Nigeria has been forced to revise its budget following the dramatic fall in the price of oil.
Its finance minister, Ngozi Okonjo-Iweala, says its economy will now grow at 5.5% this year, rather than 6.4%.
The new budget is based on an oil price of $65 a barrel, rather than the previous assumption of $77.40, although the revised figure is still higher than the recent level of about $60.
Nigeria’s government receives more than 75% of its revenues from oil exports.
The country is trying to reduce its dependence on oil.
Prices have steadily dropped in recent months and are now about half their previous levels.
Falling demand on the back of slackening economic growth and an increase in alternative energy supplies, such as shale gas, have led to a mismatch between supply and demand.
Dr Okonjo-Iweala urged Nigerians “to begin thinking of the country [as] a non-oil country”.
Nigeria has taken some key steps already in response to the falling oil price, which is at its lowest level since July 2009.
It has devalued the naira and has applied higher taxes on luxury items.

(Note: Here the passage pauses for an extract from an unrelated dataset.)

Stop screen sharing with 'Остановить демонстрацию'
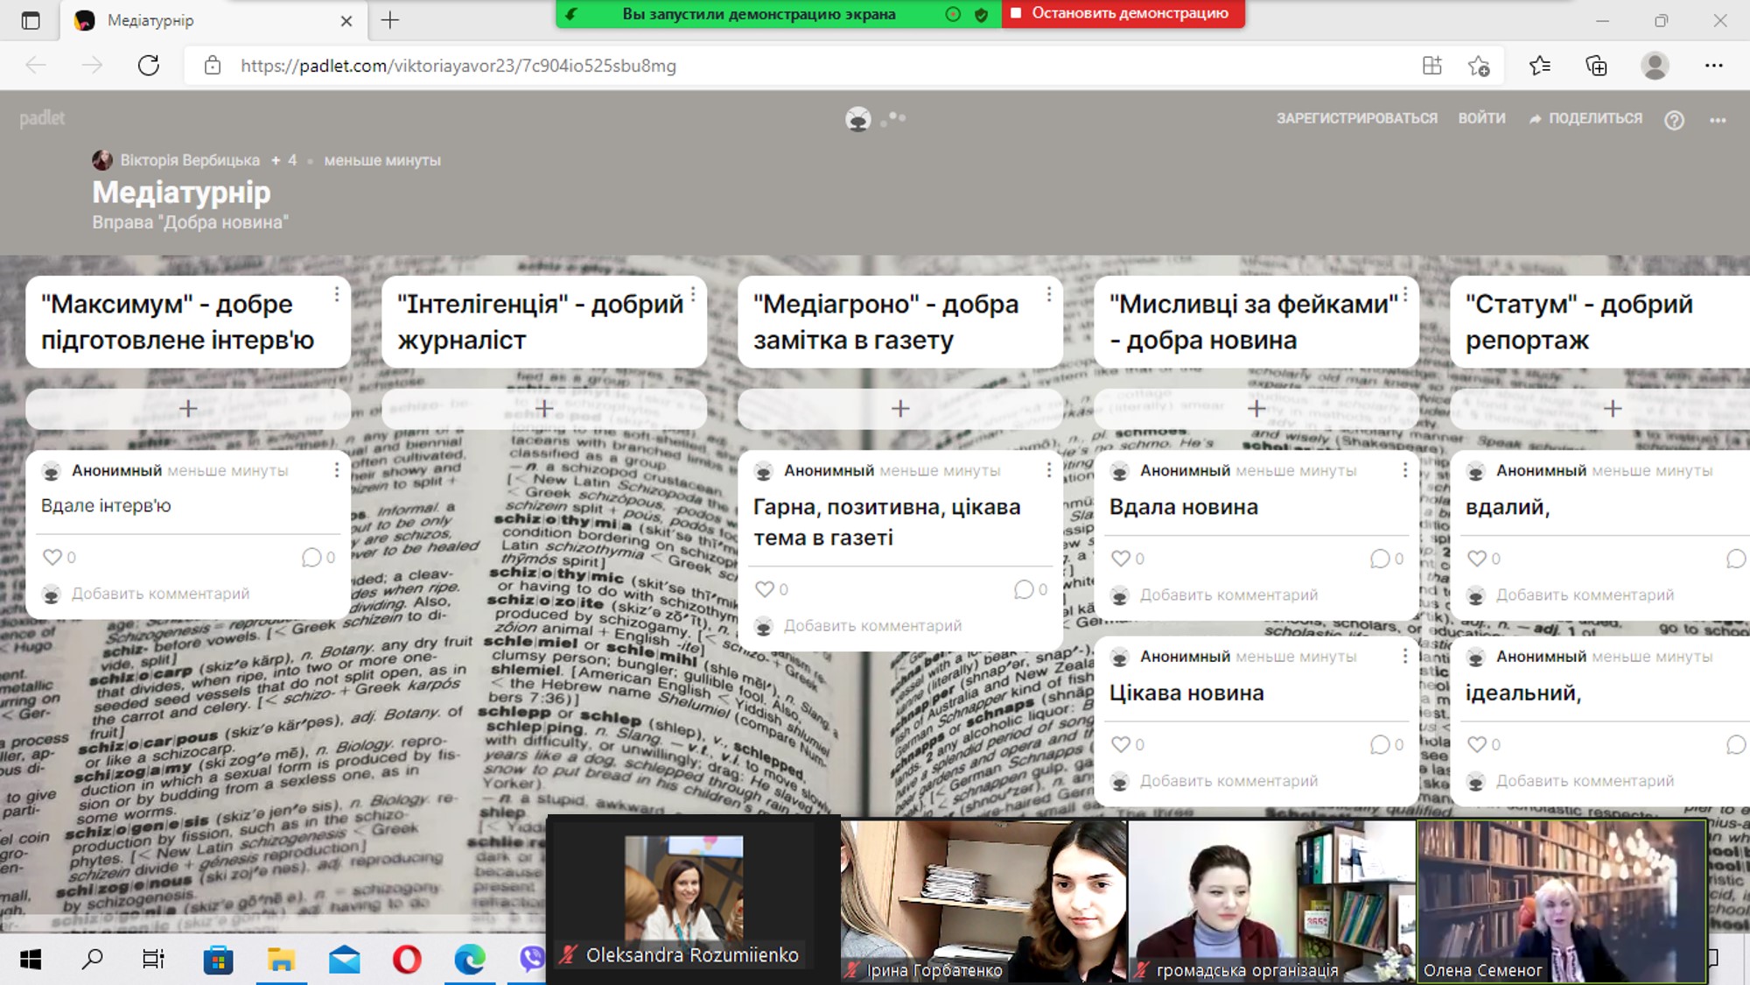Image resolution: width=1750 pixels, height=985 pixels. point(1123,13)
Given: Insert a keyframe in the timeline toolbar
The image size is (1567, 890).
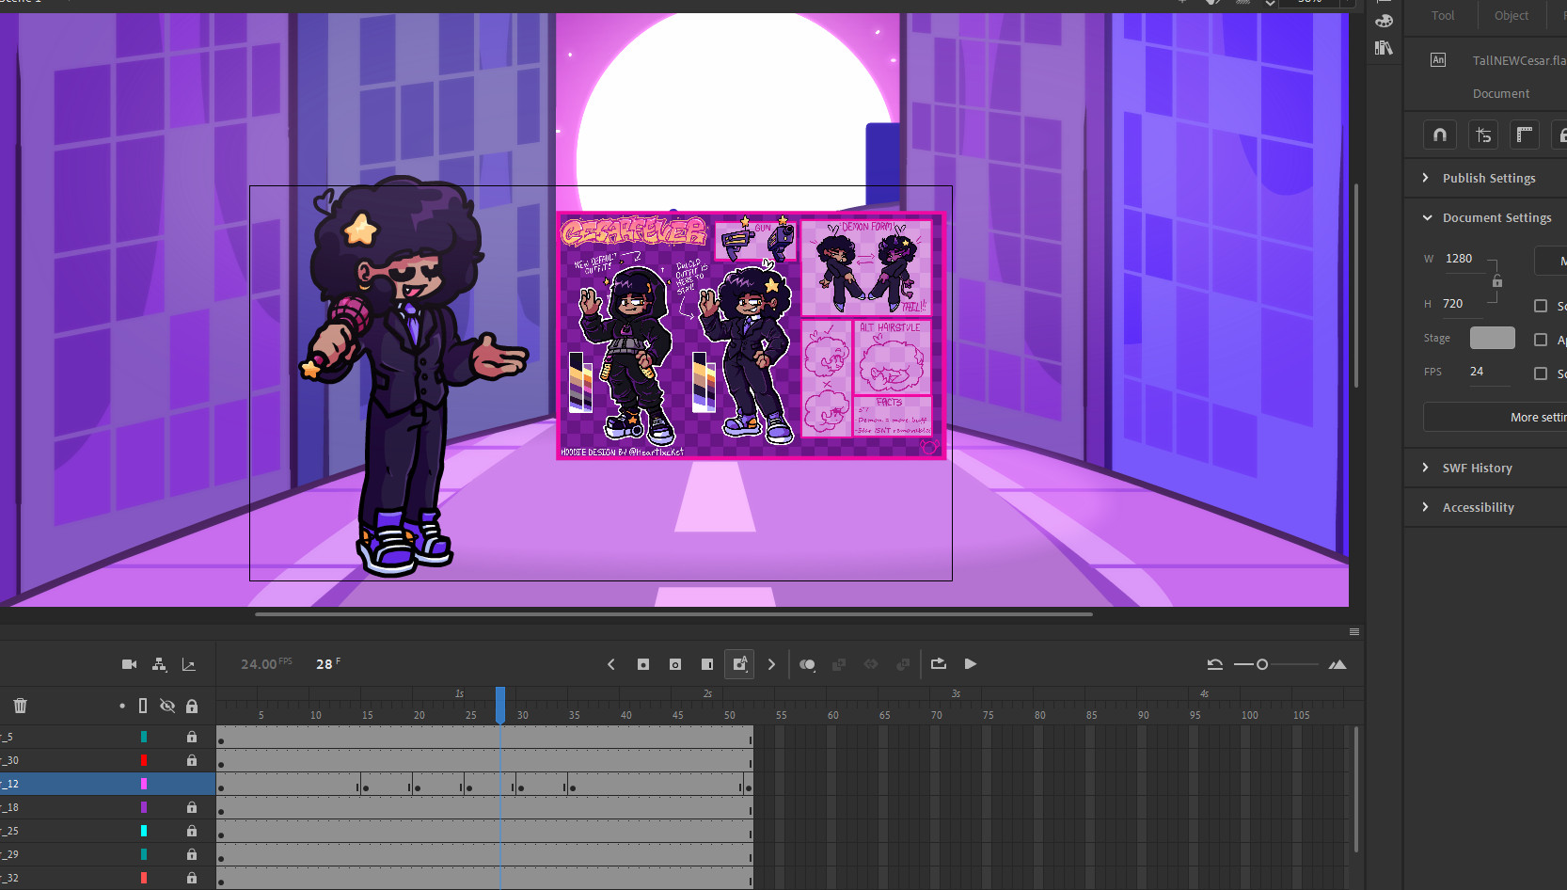Looking at the screenshot, I should coord(643,664).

Dr Okonjo-Iweala said: “This budget is based on a few key indicators, $65 a barrel benchmark and we are going to stick to it for now, in spite of the decline in prices, because we feel the average price next year will be around $65 to $70.
“The production level is 2.27 million barrels per day. We’ve revised the growth rate based on the new parameters for the country, down from 6.35% to 5.5% next year. But that is still one of the fastest growth rates we’re experiencing in the world today.”
Nigeria’s currency, the naira, lost 3.5% on the day, hitting a record low of 187.10 to the dollar.